In an interview with Mark Levin for Life, Liberty & Levin, Stanford University Professor of Law (and former Tenth Circuit U.S. Court of Appeals Judge) Michael McConnell said: “The words ‘separation of church and state’ are not in the Constitution… I think this is a shorthand version of what the establishment clause means.” He went on to say that the founders wanted to protect against government “control” of religion instead and not prevent religious expression, such as religious objects on display in the public square. The founders didn’t mean that there was anything wrong with religious elements in culture, but rather that we would not have a system where the government could tell us what to believe, control churches, decide doctrines, appoint personnel, etc.

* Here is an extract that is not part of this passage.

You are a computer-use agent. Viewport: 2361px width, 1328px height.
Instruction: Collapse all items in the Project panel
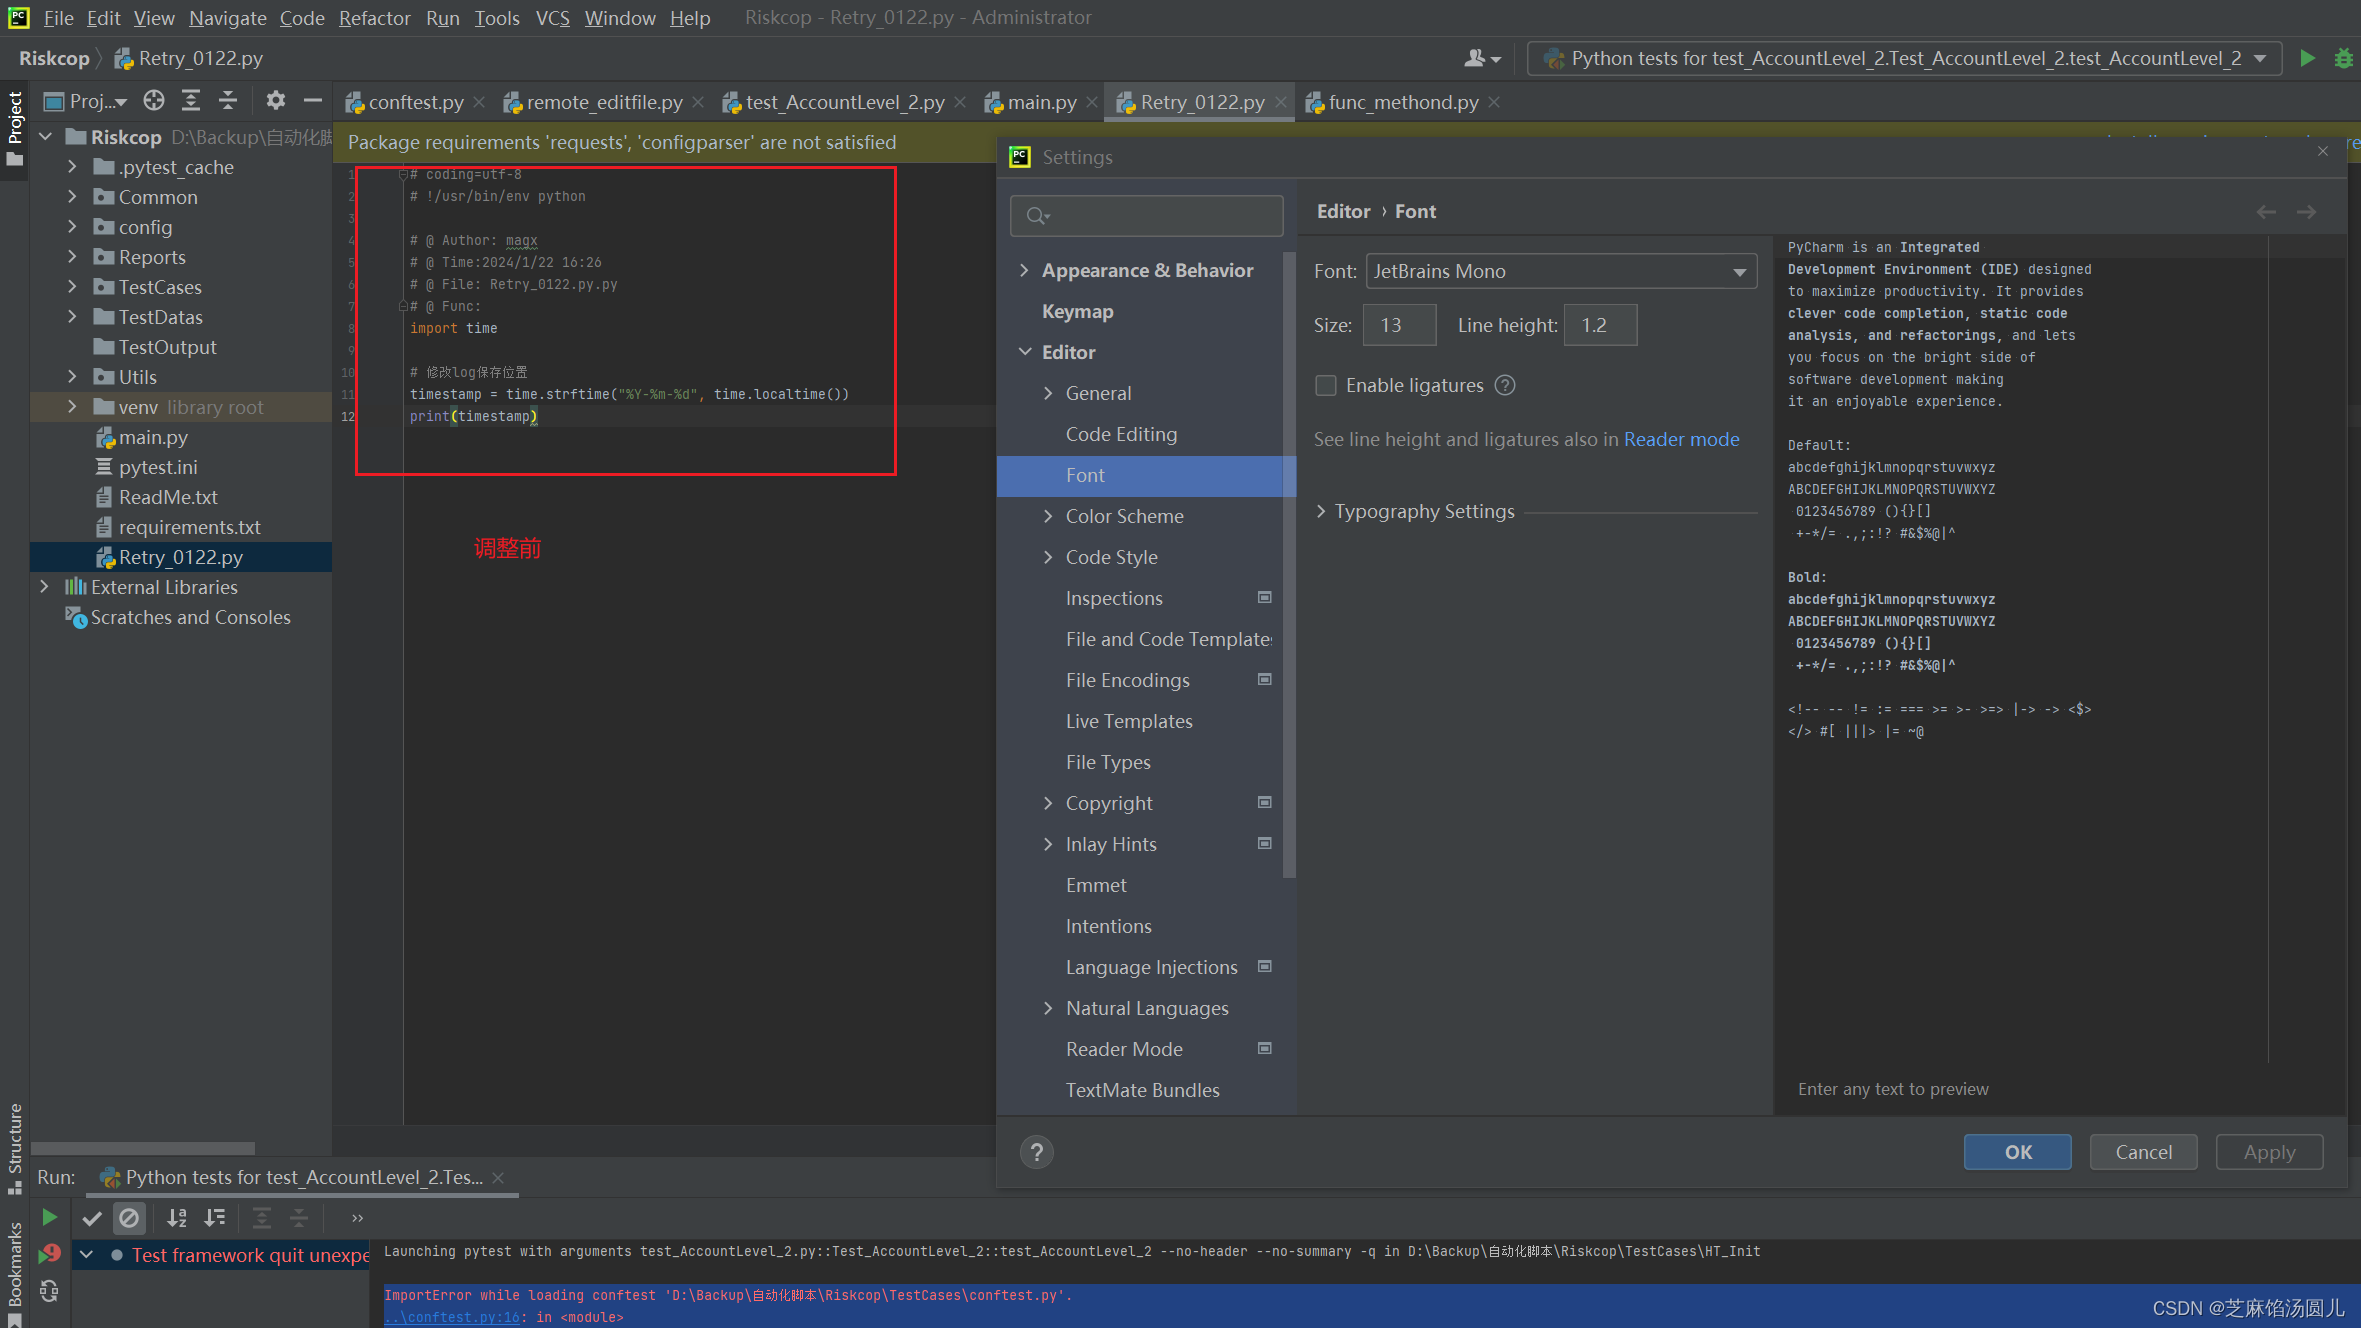[x=228, y=100]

However, today more questions arise as to where the line is drawn. There have been times when this line separating the church from the state has been blurred. Laws, such as the Texas Heartbeat Bill, have many questioning how much religion is becoming involved in the government. A May 19, 2021 Texas Tribune article records that Texas Governor Greg Abbott invoked religion when he signed the bill into law. He stated: “Our creator endowed us with the right to life and yet millions of children lose their right to life every year because of abortion.” The Texas Abortion Law states that no woman can get an abortion after six weeks, or when a fetal heartbeat is detected. The law relies on private citizens to bring lawsuits against those who aid in helping a woman secure an abortion after six weeks, deputizing private citizens to pursue civil suits within four years of a post-six week abortion; and they can seek up to $10,000 in damages, even if those pursuing the suit are not directly harmed. While the law relies on the pressure of legal costs to prevent people from providing abortions after six weeks, many consider religious belief as instrumental to how the bill became law in Texas. The governor’s words at the bill’s signing affirms that religious convictions informed his support for the bill.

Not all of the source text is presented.